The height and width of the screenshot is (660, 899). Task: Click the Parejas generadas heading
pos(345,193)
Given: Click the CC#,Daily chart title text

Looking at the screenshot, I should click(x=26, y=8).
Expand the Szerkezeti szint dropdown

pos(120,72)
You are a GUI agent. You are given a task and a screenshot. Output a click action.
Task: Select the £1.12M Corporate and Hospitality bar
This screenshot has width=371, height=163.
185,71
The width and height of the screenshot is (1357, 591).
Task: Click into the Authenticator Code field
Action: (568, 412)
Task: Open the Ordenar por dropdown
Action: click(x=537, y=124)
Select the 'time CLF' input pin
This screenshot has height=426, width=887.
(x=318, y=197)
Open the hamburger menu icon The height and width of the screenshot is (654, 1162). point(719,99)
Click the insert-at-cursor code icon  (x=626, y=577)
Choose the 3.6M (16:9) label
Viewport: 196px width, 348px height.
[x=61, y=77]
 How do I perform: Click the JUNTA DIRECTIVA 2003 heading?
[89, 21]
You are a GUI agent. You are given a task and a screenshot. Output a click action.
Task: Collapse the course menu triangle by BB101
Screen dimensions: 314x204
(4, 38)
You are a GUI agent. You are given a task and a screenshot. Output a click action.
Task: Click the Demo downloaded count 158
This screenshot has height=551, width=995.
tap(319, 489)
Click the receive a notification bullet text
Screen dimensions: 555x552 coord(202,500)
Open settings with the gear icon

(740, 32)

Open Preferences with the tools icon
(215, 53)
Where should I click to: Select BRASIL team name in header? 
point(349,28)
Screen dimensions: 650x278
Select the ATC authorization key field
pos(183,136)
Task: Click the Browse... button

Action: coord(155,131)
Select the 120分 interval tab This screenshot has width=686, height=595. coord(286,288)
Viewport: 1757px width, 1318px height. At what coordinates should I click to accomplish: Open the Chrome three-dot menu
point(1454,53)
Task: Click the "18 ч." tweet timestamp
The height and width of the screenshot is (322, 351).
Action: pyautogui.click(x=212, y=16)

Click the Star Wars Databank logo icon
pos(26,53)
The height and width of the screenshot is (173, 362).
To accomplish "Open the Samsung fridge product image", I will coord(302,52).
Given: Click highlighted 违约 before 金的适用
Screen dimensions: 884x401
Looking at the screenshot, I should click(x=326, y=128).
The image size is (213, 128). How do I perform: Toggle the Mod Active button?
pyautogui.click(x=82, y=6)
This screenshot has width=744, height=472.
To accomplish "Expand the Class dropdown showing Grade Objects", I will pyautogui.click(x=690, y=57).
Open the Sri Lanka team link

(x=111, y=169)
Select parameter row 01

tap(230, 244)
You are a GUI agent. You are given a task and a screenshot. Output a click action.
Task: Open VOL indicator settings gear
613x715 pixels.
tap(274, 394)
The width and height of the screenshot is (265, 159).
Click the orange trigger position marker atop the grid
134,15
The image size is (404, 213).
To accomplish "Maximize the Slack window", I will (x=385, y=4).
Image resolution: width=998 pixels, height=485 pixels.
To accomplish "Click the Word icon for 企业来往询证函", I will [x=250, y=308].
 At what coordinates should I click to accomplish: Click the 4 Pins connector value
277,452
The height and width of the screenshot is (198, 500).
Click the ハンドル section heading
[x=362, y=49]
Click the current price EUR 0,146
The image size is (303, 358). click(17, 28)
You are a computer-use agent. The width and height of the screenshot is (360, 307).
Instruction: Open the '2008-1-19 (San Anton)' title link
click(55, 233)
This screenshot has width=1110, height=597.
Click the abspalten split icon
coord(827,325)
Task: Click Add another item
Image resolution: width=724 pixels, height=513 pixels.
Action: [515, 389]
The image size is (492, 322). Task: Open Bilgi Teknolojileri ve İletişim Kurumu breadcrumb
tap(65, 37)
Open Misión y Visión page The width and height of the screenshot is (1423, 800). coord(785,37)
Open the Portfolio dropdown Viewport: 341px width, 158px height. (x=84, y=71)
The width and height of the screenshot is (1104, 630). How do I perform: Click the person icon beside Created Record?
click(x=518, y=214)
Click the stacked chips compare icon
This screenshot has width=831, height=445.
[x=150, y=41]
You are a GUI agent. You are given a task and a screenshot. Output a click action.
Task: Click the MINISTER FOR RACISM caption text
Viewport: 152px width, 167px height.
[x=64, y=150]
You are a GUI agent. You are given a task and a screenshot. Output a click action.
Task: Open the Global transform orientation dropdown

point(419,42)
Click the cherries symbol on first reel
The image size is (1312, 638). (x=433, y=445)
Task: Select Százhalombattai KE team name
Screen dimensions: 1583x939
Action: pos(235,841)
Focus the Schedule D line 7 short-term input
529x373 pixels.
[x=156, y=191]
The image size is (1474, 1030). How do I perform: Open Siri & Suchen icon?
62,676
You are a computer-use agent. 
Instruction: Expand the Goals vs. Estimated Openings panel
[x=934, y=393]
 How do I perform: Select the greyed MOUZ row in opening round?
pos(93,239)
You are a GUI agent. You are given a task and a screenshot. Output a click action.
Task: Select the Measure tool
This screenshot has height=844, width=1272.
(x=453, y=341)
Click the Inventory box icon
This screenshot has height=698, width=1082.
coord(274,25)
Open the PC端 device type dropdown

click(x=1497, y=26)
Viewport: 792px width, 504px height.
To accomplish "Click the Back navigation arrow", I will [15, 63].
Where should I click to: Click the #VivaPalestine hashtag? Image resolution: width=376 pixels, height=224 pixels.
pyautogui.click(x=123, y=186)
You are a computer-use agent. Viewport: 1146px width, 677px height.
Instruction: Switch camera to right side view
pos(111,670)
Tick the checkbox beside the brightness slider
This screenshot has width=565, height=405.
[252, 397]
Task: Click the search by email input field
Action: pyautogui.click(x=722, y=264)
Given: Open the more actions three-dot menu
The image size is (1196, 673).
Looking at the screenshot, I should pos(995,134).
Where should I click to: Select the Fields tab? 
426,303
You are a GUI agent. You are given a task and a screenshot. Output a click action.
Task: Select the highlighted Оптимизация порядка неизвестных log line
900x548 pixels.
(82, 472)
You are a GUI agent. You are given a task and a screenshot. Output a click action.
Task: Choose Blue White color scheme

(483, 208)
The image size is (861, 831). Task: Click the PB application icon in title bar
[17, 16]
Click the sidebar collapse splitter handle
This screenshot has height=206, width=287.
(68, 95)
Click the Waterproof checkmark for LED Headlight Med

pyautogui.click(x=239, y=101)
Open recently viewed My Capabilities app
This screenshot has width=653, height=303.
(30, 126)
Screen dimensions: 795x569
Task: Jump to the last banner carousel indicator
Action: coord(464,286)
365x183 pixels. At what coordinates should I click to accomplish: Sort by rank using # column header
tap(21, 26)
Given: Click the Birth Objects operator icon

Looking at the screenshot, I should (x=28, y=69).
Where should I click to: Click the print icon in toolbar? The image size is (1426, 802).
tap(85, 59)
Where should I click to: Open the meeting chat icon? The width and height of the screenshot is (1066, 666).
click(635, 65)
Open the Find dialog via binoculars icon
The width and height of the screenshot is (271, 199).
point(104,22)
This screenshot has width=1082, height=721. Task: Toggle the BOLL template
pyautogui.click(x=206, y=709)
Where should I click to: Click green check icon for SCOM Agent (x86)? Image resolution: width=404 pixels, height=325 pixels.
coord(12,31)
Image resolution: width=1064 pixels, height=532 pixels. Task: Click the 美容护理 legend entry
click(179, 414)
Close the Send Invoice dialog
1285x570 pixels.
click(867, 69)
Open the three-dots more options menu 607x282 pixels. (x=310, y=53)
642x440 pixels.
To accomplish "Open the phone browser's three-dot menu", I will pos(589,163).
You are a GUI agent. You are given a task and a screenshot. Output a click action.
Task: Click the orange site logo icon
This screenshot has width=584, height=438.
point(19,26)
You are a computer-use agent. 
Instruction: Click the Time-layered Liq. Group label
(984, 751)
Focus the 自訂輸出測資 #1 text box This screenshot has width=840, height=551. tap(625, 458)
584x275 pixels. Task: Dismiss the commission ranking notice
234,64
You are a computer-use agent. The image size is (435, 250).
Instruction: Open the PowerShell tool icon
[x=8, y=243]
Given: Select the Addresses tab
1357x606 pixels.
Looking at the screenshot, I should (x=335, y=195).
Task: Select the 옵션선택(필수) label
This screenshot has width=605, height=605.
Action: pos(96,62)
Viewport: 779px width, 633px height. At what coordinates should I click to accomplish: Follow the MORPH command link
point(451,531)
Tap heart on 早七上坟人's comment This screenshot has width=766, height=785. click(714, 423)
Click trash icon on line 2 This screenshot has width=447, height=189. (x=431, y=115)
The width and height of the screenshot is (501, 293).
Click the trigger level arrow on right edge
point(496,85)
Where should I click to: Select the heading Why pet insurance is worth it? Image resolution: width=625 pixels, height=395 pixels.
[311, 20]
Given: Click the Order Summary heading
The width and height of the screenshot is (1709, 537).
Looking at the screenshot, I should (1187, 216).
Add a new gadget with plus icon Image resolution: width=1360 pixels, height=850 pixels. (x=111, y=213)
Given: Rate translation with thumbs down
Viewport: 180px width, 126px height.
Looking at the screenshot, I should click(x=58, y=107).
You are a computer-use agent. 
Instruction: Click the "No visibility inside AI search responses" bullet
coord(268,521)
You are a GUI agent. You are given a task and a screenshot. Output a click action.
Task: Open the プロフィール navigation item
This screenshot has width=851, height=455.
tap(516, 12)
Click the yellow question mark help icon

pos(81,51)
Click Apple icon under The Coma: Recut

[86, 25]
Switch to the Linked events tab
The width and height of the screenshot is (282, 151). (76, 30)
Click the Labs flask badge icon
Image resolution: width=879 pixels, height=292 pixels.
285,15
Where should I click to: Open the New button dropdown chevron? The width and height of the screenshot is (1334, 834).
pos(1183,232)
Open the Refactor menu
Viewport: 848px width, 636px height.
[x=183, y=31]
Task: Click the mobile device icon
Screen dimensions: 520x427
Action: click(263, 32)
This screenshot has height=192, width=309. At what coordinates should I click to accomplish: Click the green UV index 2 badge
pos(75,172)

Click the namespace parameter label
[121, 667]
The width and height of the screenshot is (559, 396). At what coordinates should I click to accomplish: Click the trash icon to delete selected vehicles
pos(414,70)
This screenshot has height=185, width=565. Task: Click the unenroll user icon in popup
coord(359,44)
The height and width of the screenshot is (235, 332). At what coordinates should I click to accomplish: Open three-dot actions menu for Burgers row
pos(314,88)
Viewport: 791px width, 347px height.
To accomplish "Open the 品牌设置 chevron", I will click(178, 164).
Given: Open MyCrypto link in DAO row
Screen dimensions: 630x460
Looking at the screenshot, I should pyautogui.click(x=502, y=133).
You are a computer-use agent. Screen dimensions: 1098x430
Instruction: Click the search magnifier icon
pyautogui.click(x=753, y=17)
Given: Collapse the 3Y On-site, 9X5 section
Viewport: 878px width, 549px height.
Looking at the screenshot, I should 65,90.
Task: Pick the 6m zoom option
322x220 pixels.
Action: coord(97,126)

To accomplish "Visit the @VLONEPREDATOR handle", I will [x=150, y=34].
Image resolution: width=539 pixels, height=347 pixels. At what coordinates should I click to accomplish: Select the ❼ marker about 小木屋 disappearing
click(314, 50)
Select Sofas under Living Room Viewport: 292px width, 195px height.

Exercise brief
Reproduce the material from its first line through the line containing "tap(319, 489)", swapping "heading" for "title" and leaving everything else unchanged.

Task output
The height and width of the screenshot is (660, 899). Task: Click the Parejas generadas title
pos(345,193)
Given: Click the CC#,Daily chart title text

Looking at the screenshot, I should click(x=26, y=8).
Expand the Szerkezeti szint dropdown

pos(120,72)
You are a GUI agent. You are given a task and a screenshot. Output a click action.
Task: Select the £1.12M Corporate and Hospitality bar
This screenshot has width=371, height=163.
185,71
The width and height of the screenshot is (1357, 591).
Task: Click into the Authenticator Code field
Action: (568, 412)
Task: Open the Ordenar por dropdown
Action: click(x=537, y=124)
Select the 'time CLF' input pin
This screenshot has height=426, width=887.
(x=318, y=197)
Open the hamburger menu icon The height and width of the screenshot is (654, 1162). point(719,99)
Click the insert-at-cursor code icon  (x=626, y=577)
Choose the 3.6M (16:9) label
Viewport: 196px width, 348px height.
[x=61, y=77]
 How do I perform: Click the JUNTA DIRECTIVA 2003 title?
[89, 21]
You are a GUI agent. You are given a task and a screenshot. Output a click action.
Task: Collapse the course menu triangle by BB101
Screen dimensions: 314x204
(4, 38)
You are a GUI agent. You are given a task and a screenshot. Output a click action.
Task: Click the Demo downloaded count 158
This screenshot has height=551, width=995.
tap(319, 489)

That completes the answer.